--- Work instructions ---
Transcribe all records verbatim.

--- Study material ---
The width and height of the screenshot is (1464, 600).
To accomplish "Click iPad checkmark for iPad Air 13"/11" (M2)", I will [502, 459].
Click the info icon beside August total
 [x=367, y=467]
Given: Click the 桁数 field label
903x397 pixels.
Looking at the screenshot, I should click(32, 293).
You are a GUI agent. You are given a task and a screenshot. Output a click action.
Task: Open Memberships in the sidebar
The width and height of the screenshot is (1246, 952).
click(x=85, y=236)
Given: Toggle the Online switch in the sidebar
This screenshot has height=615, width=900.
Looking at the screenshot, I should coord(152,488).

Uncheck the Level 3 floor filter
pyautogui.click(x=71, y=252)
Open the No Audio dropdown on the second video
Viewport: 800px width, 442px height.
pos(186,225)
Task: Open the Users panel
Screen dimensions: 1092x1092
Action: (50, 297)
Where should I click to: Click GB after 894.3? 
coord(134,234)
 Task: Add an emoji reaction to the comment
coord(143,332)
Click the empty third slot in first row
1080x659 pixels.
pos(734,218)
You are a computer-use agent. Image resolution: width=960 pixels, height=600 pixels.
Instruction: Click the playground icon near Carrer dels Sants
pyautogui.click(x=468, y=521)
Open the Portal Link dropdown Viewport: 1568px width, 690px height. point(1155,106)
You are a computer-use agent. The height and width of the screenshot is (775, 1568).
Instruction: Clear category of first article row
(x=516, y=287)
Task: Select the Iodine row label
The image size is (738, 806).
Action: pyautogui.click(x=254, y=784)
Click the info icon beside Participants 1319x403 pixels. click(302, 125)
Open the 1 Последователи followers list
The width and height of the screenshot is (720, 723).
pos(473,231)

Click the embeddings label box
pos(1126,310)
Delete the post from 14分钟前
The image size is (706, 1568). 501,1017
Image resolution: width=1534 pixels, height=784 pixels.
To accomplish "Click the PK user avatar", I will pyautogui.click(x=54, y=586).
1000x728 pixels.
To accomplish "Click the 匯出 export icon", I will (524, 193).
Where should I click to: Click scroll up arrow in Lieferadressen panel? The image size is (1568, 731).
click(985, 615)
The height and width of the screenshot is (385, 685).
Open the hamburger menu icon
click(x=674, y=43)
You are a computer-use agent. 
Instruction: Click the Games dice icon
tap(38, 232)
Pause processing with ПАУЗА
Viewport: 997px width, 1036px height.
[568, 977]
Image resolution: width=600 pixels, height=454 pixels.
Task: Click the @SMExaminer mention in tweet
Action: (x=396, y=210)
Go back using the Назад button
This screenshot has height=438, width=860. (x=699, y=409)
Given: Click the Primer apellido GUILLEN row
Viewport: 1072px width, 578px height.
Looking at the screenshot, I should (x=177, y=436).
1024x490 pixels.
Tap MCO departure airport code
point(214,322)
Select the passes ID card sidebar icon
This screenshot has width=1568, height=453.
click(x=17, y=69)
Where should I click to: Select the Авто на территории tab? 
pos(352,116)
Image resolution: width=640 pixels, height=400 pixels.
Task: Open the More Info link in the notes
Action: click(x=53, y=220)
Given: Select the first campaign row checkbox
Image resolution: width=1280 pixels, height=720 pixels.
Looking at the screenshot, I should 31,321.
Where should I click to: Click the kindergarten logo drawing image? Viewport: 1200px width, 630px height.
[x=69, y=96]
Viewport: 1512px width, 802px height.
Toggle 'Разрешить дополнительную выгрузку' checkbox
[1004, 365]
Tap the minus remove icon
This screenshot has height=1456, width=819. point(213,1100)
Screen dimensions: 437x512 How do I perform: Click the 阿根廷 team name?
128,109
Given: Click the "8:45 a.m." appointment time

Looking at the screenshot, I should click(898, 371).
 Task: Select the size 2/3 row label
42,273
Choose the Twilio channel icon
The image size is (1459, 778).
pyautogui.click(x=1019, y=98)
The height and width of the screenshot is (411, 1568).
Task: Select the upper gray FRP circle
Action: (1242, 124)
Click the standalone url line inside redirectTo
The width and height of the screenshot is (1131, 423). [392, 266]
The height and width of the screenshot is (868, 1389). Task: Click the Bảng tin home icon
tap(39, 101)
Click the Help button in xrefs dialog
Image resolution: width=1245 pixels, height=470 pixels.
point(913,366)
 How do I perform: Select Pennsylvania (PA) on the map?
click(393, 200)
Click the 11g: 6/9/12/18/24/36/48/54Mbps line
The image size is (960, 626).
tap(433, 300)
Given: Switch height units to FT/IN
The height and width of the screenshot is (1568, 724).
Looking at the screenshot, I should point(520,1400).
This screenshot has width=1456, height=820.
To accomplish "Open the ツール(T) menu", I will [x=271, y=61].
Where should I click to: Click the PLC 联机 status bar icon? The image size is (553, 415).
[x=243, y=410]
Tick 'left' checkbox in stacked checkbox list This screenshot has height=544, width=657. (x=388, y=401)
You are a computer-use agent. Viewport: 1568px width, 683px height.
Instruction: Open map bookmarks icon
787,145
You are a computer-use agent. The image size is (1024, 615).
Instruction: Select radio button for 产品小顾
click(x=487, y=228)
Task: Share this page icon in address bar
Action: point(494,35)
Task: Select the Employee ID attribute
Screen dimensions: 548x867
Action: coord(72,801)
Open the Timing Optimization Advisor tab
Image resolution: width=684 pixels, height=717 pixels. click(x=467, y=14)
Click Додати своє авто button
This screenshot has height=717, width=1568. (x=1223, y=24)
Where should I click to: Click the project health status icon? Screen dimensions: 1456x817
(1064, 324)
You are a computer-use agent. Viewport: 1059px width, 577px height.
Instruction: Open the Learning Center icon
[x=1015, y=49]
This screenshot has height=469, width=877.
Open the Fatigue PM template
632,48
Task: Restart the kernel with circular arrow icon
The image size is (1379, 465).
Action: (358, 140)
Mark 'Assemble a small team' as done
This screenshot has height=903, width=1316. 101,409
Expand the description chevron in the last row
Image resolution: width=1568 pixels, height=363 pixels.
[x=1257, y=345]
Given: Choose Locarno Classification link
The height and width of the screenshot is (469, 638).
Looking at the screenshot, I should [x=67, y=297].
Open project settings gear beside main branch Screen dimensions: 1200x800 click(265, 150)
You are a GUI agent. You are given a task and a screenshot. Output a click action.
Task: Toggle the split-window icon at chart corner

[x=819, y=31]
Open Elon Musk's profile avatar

--- Final answer ---
The width and height of the screenshot is (1464, 600).
To accomplish "Click iPad checkmark for iPad Air 13"/11" (M2)", I will [502, 459].
Click the info icon beside August total
 [x=367, y=467]
Given: Click the 桁数 field label
903x397 pixels.
Looking at the screenshot, I should click(32, 293).
You are a GUI agent. You are given a task and a screenshot. Output a click action.
Task: Open Memberships in the sidebar
The width and height of the screenshot is (1246, 952).
click(x=85, y=236)
Given: Toggle the Online switch in the sidebar
This screenshot has height=615, width=900.
Looking at the screenshot, I should coord(152,488).

Uncheck the Level 3 floor filter
pyautogui.click(x=71, y=252)
Open the No Audio dropdown on the second video
Viewport: 800px width, 442px height.
pos(186,225)
Task: Open the Users panel
Screen dimensions: 1092x1092
Action: (50, 297)
Where should I click to: Click GB after 894.3? 
coord(134,234)
 Task: Add an emoji reaction to the comment
coord(143,332)
Click the empty third slot in first row
1080x659 pixels.
pos(734,218)
You are a computer-use agent. Image resolution: width=960 pixels, height=600 pixels.
Instruction: Click the playground icon near Carrer dels Sants
pyautogui.click(x=468, y=521)
Open the Portal Link dropdown Viewport: 1568px width, 690px height. point(1155,106)
You are a computer-use agent. The height and width of the screenshot is (775, 1568).
Instruction: Clear category of first article row
(x=516, y=287)
Task: Select the Iodine row label
The image size is (738, 806).
Action: pyautogui.click(x=254, y=784)
Click the info icon beside Participants 1319x403 pixels. click(302, 125)
Open the 1 Последователи followers list
The width and height of the screenshot is (720, 723).
pos(473,231)

Click the embeddings label box
pos(1126,310)
Delete the post from 14分钟前
The image size is (706, 1568). 501,1017
Image resolution: width=1534 pixels, height=784 pixels.
To accomplish "Click the PK user avatar", I will pyautogui.click(x=54, y=586).
1000x728 pixels.
To accomplish "Click the 匯出 export icon", I will (524, 193).
Where should I click to: Click scroll up arrow in Lieferadressen panel? The image size is (1568, 731).
click(985, 615)
The height and width of the screenshot is (385, 685).
Open the hamburger menu icon
click(x=674, y=43)
You are a computer-use agent. 
Instruction: Click the Games dice icon
tap(38, 232)
Pause processing with ПАУЗА
Viewport: 997px width, 1036px height.
[568, 977]
Image resolution: width=600 pixels, height=454 pixels.
Task: Click the @SMExaminer mention in tweet
Action: (x=396, y=210)
Go back using the Назад button
This screenshot has height=438, width=860. (x=699, y=409)
Given: Click the Primer apellido GUILLEN row
Viewport: 1072px width, 578px height.
Looking at the screenshot, I should (x=177, y=436).
1024x490 pixels.
Tap MCO departure airport code
point(214,322)
Select the passes ID card sidebar icon
This screenshot has width=1568, height=453.
click(x=17, y=69)
Where should I click to: Select the Авто на территории tab? 
pos(352,116)
Image resolution: width=640 pixels, height=400 pixels.
Task: Open the More Info link in the notes
Action: click(x=53, y=220)
Given: Select the first campaign row checkbox
Image resolution: width=1280 pixels, height=720 pixels.
Looking at the screenshot, I should 31,321.
Where should I click to: Click the kindergarten logo drawing image? Viewport: 1200px width, 630px height.
[x=69, y=96]
Viewport: 1512px width, 802px height.
Toggle 'Разрешить дополнительную выгрузку' checkbox
[1004, 365]
Tap the minus remove icon
This screenshot has height=1456, width=819. point(213,1100)
Screen dimensions: 437x512 How do I perform: Click the 阿根廷 team name?
128,109
Given: Click the "8:45 a.m." appointment time

Looking at the screenshot, I should click(898, 371).
 Task: Select the size 2/3 row label
42,273
Choose the Twilio channel icon
The image size is (1459, 778).
pyautogui.click(x=1019, y=98)
The height and width of the screenshot is (411, 1568).
Task: Select the upper gray FRP circle
Action: (1242, 124)
Click the standalone url line inside redirectTo
The width and height of the screenshot is (1131, 423). [392, 266]
The height and width of the screenshot is (868, 1389). Task: Click the Bảng tin home icon
tap(39, 101)
Click the Help button in xrefs dialog
Image resolution: width=1245 pixels, height=470 pixels.
point(913,366)
 How do I perform: Select Pennsylvania (PA) on the map?
click(393, 200)
Click the 11g: 6/9/12/18/24/36/48/54Mbps line
The image size is (960, 626).
tap(433, 300)
Given: Switch height units to FT/IN
The height and width of the screenshot is (1568, 724).
Looking at the screenshot, I should point(520,1400).
This screenshot has width=1456, height=820.
To accomplish "Open the ツール(T) menu", I will [x=271, y=61].
Where should I click to: Click the PLC 联机 status bar icon? The image size is (553, 415).
[x=243, y=410]
Tick 'left' checkbox in stacked checkbox list This screenshot has height=544, width=657. (x=388, y=401)
You are a computer-use agent. Viewport: 1568px width, 683px height.
Instruction: Open map bookmarks icon
787,145
You are a computer-use agent. The image size is (1024, 615).
Instruction: Select radio button for 产品小顾
click(x=487, y=228)
Task: Share this page icon in address bar
Action: point(494,35)
Task: Select the Employee ID attribute
Screen dimensions: 548x867
Action: coord(72,801)
Open the Timing Optimization Advisor tab
Image resolution: width=684 pixels, height=717 pixels. click(x=467, y=14)
Click Додати своє авто button
This screenshot has height=717, width=1568. (x=1223, y=24)
Where should I click to: Click the project health status icon? Screen dimensions: 1456x817
(1064, 324)
You are a computer-use agent. Viewport: 1059px width, 577px height.
Instruction: Open the Learning Center icon
[x=1015, y=49]
This screenshot has height=469, width=877.
Open the Fatigue PM template
632,48
Task: Restart the kernel with circular arrow icon
The image size is (1379, 465).
Action: (358, 140)
Mark 'Assemble a small team' as done
This screenshot has height=903, width=1316. 101,409
Expand the description chevron in the last row
Image resolution: width=1568 pixels, height=363 pixels.
[x=1257, y=345]
Given: Choose Locarno Classification link
The height and width of the screenshot is (469, 638).
Looking at the screenshot, I should [x=67, y=297].
Open project settings gear beside main branch Screen dimensions: 1200x800 click(265, 150)
You are a GUI agent. You are given a task and a screenshot. Output a click action.
Task: Toggle the split-window icon at chart corner

[x=819, y=31]
Open Elon Musk's profile avatar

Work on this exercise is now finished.